[[ Data excerpts, beginning ]]

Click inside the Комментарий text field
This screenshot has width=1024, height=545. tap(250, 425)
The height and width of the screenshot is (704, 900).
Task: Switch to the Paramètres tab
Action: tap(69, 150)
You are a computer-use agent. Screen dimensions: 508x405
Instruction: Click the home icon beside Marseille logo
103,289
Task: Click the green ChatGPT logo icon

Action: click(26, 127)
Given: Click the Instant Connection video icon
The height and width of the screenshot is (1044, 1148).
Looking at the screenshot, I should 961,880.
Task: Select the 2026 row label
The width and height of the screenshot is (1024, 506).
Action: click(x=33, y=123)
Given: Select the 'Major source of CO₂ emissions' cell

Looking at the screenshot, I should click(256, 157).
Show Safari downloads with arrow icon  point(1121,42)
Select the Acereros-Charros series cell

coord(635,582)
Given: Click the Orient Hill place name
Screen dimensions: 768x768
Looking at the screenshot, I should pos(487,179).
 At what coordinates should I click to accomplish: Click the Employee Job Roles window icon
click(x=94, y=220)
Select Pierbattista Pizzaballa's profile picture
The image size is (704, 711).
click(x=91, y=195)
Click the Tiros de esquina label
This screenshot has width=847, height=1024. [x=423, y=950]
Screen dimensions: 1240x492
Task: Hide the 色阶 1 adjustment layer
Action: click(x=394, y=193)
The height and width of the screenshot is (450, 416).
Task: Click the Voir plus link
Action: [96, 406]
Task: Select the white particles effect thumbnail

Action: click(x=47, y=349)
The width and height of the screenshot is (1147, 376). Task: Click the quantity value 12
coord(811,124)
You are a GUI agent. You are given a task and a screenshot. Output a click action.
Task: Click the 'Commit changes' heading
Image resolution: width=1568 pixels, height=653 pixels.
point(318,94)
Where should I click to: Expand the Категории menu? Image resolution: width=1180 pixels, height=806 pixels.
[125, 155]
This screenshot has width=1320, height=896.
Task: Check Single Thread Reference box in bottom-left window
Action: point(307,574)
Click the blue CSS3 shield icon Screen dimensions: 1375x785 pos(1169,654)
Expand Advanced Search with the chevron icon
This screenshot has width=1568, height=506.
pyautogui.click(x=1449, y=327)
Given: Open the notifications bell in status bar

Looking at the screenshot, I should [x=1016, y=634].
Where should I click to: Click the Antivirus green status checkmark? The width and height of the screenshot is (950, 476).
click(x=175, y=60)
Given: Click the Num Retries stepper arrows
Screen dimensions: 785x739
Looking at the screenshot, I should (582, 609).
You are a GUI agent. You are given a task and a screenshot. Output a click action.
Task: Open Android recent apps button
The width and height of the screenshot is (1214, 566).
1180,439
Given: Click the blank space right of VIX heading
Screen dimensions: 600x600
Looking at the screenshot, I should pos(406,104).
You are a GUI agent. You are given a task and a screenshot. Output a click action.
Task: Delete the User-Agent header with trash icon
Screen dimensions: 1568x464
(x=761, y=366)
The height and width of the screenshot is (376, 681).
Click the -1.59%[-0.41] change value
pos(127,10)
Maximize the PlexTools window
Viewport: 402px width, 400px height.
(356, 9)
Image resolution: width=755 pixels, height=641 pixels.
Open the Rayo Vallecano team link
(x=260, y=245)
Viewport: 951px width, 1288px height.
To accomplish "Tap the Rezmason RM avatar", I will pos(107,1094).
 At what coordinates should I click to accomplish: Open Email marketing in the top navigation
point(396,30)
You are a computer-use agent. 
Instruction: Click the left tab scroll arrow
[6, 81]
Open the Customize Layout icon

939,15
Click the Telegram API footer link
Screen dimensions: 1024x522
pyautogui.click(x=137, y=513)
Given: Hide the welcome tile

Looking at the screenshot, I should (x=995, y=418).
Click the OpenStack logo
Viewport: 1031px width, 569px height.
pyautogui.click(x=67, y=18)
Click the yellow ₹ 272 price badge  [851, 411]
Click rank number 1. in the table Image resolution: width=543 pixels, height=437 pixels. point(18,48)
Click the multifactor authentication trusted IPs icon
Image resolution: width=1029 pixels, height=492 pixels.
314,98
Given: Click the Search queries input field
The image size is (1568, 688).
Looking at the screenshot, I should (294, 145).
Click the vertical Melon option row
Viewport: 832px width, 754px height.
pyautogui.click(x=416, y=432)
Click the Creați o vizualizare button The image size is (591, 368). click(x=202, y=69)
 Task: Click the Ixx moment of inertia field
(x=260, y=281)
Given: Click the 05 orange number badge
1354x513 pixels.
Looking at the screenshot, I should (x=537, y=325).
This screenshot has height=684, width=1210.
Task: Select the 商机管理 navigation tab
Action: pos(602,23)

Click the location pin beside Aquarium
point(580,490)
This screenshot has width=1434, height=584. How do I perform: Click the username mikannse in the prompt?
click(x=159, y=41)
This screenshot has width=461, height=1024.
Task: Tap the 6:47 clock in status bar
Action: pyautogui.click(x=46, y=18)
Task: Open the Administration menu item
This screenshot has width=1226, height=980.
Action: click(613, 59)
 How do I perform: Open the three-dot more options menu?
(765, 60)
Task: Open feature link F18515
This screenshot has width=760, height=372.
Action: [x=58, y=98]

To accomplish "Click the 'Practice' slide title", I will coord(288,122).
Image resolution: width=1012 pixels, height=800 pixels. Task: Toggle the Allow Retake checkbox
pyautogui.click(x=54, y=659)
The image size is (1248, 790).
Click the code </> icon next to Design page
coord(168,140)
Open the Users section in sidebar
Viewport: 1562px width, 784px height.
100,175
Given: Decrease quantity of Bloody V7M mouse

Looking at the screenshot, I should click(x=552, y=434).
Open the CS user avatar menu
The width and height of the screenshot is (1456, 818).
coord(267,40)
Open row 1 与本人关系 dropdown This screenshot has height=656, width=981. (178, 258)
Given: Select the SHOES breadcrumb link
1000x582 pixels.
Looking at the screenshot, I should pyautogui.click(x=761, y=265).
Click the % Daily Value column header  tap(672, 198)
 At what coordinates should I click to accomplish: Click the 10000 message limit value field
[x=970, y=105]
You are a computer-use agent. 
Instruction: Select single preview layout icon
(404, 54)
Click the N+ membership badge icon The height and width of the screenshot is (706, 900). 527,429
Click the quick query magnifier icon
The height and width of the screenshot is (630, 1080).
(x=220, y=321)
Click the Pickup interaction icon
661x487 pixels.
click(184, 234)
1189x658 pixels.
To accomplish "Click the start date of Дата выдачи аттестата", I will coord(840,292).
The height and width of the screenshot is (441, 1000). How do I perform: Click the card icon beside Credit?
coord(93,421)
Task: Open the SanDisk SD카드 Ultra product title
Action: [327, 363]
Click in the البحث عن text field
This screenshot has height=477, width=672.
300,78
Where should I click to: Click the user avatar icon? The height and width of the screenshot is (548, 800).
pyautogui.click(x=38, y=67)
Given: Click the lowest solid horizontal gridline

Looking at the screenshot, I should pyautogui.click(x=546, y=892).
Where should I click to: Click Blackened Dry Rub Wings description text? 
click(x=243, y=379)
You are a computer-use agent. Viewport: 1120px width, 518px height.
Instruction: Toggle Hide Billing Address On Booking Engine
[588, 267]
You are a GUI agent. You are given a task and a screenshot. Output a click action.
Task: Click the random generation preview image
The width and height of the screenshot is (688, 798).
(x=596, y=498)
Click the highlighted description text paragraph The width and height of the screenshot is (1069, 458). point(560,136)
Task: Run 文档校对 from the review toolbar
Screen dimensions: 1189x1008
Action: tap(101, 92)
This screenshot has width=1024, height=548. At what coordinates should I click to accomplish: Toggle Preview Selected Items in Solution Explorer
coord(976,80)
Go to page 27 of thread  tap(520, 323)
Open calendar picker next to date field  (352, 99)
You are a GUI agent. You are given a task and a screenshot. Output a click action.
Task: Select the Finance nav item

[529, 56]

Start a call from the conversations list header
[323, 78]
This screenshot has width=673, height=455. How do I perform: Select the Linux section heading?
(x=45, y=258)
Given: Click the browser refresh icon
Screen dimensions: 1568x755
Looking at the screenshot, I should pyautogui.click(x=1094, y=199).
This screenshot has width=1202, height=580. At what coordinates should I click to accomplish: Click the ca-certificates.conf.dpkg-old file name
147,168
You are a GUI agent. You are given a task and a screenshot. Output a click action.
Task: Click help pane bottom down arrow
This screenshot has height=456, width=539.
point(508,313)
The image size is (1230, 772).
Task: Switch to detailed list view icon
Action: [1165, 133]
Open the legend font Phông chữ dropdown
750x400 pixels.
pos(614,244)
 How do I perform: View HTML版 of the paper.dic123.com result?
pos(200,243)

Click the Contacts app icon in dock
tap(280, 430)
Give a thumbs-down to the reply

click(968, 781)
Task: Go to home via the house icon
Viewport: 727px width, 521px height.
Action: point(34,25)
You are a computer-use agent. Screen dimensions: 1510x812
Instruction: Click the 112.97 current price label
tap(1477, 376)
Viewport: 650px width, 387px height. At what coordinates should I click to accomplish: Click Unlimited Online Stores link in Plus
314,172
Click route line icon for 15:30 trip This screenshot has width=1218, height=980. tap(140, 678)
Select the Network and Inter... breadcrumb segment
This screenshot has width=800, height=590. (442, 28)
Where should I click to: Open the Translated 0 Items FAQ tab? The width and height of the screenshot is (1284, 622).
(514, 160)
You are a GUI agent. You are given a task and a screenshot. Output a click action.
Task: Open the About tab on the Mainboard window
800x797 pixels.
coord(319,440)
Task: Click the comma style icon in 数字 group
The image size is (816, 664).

[[ Data excerpts, end ]]

◆ Task details:
The expected output is exactly the lines of the listing above between the line holding "Given: Click the blank" and the line holding "Click the OpenStack logo", inclusive.

◆ Reply:
Given: Click the blank space right of VIX heading
Screen dimensions: 600x600
Looking at the screenshot, I should pos(406,104).
You are a GUI agent. You are given a task and a screenshot. Output a click action.
Task: Delete the User-Agent header with trash icon
Screen dimensions: 1568x464
(x=761, y=366)
The height and width of the screenshot is (376, 681).
Click the -1.59%[-0.41] change value
pos(127,10)
Maximize the PlexTools window
Viewport: 402px width, 400px height.
(356, 9)
Image resolution: width=755 pixels, height=641 pixels.
Open the Rayo Vallecano team link
(x=260, y=245)
Viewport: 951px width, 1288px height.
To accomplish "Tap the Rezmason RM avatar", I will pos(107,1094).
 At what coordinates should I click to accomplish: Open Email marketing in the top navigation
point(396,30)
You are a computer-use agent. 
Instruction: Click the left tab scroll arrow
[6, 81]
Open the Customize Layout icon

939,15
Click the Telegram API footer link
Screen dimensions: 1024x522
pyautogui.click(x=137, y=513)
Given: Hide the welcome tile

Looking at the screenshot, I should (x=995, y=418).
Click the OpenStack logo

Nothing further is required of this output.